Specifying Spring ’83

The weak­ness of the pro­to­col, as pre­sented in my demo client, was that you could only design your board by writ­ing raw HTML and CSS. That’s fine for the nerdi­est among us, but still a bit for­bid­ding for every­one else. A bet­ter client would pro­vide built-in templates, maybe a lit­tle WYSI­WIG editor — you can imag­ine this easily. For my part, I settled on a sim­ple design: a blood-red head­line in 72-pixel italic Bodoni over an acid green background. Some­one said to me, not a lit­tle bit archly, “So, really, you made all of this because wanted to tweet in a 72-pixel font.” And I had to con­fess that maybe I did. On this front, I am an evangelist: arbi­trary HTML and CSS should have a place in our social net­works. They are so expres­sive, and they are avail­able everywhere, on every device, essen­tially “for free”.

Platform design seems to me now like a sharp hill­top with steep slopes descend­ing in both directions. A platform built around twitchy com­pul­sion will trend towards addiction; a plat­form built around stolid patience will trend towards … for­getting about it.

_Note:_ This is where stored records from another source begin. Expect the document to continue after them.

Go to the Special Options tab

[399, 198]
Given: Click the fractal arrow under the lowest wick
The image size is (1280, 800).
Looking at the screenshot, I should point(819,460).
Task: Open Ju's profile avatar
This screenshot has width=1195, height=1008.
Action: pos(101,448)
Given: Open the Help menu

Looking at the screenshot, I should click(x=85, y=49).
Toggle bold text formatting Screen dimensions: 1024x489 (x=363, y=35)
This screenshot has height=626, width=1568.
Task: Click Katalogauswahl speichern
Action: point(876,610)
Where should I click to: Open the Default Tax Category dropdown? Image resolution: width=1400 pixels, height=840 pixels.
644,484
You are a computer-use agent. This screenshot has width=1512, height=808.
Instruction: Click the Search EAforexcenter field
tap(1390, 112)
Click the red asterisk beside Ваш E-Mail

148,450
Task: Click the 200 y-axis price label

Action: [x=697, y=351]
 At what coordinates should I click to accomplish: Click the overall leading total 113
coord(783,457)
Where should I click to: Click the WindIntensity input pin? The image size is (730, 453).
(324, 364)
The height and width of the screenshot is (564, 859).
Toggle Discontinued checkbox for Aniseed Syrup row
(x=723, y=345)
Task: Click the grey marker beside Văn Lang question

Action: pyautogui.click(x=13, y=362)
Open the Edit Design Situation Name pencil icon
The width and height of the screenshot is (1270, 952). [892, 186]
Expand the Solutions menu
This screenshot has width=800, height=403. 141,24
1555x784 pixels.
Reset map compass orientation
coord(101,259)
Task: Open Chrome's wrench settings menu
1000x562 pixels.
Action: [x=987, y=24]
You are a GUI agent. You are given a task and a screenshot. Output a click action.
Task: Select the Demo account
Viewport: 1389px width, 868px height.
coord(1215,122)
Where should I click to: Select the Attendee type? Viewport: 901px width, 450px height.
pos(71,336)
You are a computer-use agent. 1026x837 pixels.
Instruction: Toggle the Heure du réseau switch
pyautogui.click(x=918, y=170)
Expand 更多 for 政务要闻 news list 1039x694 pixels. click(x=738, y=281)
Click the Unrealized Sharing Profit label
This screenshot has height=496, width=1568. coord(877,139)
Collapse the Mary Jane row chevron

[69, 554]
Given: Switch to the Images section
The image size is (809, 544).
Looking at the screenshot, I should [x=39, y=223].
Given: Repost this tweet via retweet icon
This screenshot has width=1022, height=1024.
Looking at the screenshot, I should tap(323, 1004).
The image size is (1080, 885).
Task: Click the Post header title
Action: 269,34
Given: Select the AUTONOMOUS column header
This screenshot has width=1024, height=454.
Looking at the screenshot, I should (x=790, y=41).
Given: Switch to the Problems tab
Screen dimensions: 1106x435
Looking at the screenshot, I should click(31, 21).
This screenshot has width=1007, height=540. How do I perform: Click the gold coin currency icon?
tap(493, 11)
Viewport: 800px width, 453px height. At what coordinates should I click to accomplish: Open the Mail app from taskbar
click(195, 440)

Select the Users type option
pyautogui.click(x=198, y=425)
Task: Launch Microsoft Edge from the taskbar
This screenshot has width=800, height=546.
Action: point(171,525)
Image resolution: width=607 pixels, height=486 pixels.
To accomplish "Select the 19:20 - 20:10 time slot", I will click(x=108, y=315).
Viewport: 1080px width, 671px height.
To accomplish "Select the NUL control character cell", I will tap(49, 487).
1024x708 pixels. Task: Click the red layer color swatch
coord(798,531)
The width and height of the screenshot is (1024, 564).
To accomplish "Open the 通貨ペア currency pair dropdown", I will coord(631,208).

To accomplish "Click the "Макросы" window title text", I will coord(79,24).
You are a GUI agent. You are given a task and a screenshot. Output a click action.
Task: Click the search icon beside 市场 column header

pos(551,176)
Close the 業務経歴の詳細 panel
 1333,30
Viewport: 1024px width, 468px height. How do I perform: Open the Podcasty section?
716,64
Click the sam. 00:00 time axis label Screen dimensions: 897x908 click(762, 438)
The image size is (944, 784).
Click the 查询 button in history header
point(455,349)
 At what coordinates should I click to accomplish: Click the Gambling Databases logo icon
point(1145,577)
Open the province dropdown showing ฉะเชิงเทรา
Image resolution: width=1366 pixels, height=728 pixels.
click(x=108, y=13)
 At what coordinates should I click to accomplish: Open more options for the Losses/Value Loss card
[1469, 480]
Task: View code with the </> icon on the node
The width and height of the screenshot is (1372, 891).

If only you could bal­ance per­fectly at the summit. Alas, I don’t think it’s pos­si­ble. The oppor­tu­nity before us, as inves­ti­ga­tors and exper­i­menters in the 2020s, isn’t to make Twit­ter or Tum­blr or Insta­gram again, just “in a bet­ter way” this time. Repeat­ing myself from above: a decen­tral­ized or fed­er­ated timeline is still a timeline, and for me, the time­line is the prob­lem. This dig­i­tal medium remains liq­uid, protean, full of potential. Even after a decade of stasis, these pixels, and the ways of relat­ing behind them, will eagerly become what­ever you imag­ine. So: imag­ine!